[Material excerpted from a collection]
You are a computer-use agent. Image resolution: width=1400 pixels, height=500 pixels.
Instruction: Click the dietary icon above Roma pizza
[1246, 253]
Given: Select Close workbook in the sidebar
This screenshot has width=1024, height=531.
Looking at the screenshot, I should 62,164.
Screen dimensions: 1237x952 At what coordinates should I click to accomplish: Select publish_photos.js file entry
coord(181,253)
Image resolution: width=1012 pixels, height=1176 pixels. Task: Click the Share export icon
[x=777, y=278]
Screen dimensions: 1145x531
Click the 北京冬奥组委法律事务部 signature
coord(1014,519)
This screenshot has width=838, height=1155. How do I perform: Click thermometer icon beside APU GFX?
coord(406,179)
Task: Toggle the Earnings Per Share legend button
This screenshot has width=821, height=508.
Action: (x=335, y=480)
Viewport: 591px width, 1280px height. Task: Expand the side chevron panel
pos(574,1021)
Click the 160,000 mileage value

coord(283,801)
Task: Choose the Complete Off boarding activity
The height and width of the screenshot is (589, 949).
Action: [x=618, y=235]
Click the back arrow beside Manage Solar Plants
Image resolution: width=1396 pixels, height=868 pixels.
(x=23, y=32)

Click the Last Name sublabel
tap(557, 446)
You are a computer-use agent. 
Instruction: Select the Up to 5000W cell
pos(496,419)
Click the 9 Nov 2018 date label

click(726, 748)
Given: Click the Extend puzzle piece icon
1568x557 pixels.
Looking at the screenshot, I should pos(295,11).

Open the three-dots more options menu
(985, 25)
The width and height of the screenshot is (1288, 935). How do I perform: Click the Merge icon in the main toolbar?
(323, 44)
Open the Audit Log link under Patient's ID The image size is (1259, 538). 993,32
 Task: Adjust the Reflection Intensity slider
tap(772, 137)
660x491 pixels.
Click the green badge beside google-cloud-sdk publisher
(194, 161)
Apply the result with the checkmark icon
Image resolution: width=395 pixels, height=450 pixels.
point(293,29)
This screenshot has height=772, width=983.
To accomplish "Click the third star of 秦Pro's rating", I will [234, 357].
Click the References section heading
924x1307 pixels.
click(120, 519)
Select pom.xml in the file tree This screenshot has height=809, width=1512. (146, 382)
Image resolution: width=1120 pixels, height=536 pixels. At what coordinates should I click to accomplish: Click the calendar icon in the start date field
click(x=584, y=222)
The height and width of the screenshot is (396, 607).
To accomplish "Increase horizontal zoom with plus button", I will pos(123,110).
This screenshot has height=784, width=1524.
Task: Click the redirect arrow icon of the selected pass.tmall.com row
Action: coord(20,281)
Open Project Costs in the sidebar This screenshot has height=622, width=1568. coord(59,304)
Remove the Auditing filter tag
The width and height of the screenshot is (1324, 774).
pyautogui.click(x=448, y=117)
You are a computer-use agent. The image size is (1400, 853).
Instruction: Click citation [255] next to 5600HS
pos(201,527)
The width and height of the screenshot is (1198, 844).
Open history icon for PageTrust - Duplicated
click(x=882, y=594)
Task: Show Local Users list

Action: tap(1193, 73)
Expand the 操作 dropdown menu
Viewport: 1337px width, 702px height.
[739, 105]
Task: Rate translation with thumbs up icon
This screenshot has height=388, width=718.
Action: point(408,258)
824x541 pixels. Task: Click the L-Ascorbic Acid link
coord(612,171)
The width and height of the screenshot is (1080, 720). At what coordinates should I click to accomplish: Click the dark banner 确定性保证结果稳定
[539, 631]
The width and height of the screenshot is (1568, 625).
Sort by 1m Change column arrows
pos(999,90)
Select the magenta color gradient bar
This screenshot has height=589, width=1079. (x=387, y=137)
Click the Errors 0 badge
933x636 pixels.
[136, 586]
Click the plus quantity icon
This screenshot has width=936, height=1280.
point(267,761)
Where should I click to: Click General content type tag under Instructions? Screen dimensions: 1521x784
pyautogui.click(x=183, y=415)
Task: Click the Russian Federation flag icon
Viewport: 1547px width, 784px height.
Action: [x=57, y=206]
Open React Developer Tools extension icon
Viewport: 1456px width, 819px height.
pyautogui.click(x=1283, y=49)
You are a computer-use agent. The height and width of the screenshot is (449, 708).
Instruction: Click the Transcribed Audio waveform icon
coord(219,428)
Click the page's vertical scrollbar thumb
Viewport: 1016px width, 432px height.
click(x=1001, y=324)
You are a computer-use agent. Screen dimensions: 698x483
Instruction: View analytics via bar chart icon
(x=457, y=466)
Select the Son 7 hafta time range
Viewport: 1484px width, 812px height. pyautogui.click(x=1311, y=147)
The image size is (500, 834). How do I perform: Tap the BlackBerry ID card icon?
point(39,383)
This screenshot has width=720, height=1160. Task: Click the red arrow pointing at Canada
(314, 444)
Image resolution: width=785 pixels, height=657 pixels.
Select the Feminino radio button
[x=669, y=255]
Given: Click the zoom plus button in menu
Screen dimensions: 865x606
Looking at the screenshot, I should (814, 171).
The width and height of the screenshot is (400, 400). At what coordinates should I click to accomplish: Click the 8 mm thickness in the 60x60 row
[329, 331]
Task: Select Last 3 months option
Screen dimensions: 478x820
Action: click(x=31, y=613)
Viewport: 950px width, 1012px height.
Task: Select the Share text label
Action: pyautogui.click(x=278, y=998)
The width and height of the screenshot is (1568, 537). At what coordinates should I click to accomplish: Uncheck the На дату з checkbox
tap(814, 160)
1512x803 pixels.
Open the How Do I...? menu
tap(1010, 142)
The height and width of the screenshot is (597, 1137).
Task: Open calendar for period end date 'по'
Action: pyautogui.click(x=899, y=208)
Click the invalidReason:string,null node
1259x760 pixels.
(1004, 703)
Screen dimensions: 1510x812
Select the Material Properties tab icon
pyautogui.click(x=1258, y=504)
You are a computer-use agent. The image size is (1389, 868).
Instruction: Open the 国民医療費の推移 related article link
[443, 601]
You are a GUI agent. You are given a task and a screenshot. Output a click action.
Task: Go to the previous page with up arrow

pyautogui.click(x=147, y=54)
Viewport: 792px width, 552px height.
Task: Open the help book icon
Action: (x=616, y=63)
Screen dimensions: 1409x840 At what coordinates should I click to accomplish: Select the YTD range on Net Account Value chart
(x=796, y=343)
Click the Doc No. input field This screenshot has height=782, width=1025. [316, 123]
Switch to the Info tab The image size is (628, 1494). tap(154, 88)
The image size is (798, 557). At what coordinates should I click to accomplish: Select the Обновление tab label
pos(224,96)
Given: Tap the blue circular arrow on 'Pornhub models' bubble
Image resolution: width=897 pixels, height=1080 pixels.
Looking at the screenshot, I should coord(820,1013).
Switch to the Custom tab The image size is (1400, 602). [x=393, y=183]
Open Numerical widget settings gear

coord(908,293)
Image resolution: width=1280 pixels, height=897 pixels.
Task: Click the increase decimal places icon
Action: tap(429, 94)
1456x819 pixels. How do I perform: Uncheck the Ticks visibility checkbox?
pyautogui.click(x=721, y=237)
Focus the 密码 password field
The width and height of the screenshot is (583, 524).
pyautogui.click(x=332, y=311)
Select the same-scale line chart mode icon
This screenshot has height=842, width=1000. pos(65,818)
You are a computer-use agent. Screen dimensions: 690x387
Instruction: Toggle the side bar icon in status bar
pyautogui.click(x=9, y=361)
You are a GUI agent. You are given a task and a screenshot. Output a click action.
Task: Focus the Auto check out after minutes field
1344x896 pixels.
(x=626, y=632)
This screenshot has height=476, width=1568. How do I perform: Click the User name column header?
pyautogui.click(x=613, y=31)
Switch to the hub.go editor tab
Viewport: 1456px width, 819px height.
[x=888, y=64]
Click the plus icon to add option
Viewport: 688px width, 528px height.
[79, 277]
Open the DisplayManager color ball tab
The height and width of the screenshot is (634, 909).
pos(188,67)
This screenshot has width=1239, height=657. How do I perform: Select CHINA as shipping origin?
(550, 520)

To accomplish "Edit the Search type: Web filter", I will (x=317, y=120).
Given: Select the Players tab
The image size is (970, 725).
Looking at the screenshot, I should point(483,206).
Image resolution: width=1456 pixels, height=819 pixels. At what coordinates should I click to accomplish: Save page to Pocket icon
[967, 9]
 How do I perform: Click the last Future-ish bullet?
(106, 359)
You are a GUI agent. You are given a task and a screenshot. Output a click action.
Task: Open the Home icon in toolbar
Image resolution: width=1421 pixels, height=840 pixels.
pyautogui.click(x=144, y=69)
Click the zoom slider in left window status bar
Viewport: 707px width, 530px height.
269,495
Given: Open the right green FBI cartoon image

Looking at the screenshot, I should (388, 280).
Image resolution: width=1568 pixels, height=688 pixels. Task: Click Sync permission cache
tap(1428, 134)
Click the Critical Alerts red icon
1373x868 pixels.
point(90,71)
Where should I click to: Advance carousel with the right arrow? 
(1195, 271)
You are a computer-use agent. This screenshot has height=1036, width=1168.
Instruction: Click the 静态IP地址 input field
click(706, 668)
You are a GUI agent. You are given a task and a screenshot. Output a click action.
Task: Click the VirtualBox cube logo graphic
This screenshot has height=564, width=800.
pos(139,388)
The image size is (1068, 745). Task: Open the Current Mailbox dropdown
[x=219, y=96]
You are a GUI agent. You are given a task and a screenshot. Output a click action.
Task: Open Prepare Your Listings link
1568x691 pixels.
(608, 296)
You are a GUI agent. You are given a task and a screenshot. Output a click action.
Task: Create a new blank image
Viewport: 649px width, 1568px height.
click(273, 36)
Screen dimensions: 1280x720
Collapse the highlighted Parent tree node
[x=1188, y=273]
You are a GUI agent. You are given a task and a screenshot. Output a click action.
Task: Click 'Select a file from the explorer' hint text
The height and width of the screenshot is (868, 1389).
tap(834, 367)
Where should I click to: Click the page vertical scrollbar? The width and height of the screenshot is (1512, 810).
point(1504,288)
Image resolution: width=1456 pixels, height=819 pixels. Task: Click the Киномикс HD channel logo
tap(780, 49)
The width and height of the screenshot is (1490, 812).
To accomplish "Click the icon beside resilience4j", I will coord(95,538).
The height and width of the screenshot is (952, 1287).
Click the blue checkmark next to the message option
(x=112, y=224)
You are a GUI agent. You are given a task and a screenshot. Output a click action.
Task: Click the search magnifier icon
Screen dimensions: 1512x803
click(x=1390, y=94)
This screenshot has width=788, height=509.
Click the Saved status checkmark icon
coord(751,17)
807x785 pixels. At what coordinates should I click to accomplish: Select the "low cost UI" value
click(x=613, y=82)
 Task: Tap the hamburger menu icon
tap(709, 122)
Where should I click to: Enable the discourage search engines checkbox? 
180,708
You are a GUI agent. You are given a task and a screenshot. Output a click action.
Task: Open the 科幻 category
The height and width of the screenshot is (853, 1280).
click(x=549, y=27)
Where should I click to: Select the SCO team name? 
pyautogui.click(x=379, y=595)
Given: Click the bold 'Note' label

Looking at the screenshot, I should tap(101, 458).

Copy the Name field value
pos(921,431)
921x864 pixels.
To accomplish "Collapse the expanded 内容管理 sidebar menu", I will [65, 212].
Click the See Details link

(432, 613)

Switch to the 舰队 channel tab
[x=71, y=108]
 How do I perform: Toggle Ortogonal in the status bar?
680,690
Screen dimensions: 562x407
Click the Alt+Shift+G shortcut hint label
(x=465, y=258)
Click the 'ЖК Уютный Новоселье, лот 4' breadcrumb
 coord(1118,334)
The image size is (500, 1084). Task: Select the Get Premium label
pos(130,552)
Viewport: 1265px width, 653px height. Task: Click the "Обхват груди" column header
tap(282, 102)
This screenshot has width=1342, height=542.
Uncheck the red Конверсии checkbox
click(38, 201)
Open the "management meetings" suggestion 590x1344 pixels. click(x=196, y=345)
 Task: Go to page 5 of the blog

• What is expected: Recast the material from its start through the line containing "pos(574,1021)" as a two-column CSV headed text and answer, with each row pairing a text with the answer that follows it. Put every field in quotes and turn line breaks into spaces.

• The solution:
text,answer
"You are a computer-use agent. Image resolution: width=1400 pixels, height=500 pixels. Instruction: Click the dietary icon above Roma pizza","[1246, 253]"
"Given: Select Close workbook in the sidebar This screenshot has width=1024, height=531.","Looking at the screenshot, I should 62,164."
"Screen dimensions: 1237x952 At what coordinates should I click to accomplish: Select publish_photos.js file entry","coord(181,253)"
"Image resolution: width=1012 pixels, height=1176 pixels. Task: Click the Share export icon","[x=777, y=278]"
"Screen dimensions: 1145x531 Click the 北京冬奥组委法律事务部 signature","coord(1014,519)"
"This screenshot has width=838, height=1155. How do I perform: Click thermometer icon beside APU GFX?","coord(406,179)"
"Task: Toggle the Earnings Per Share legend button This screenshot has width=821, height=508.","Action: (x=335, y=480)"
"Viewport: 591px width, 1280px height. Task: Expand the side chevron panel","pos(574,1021)"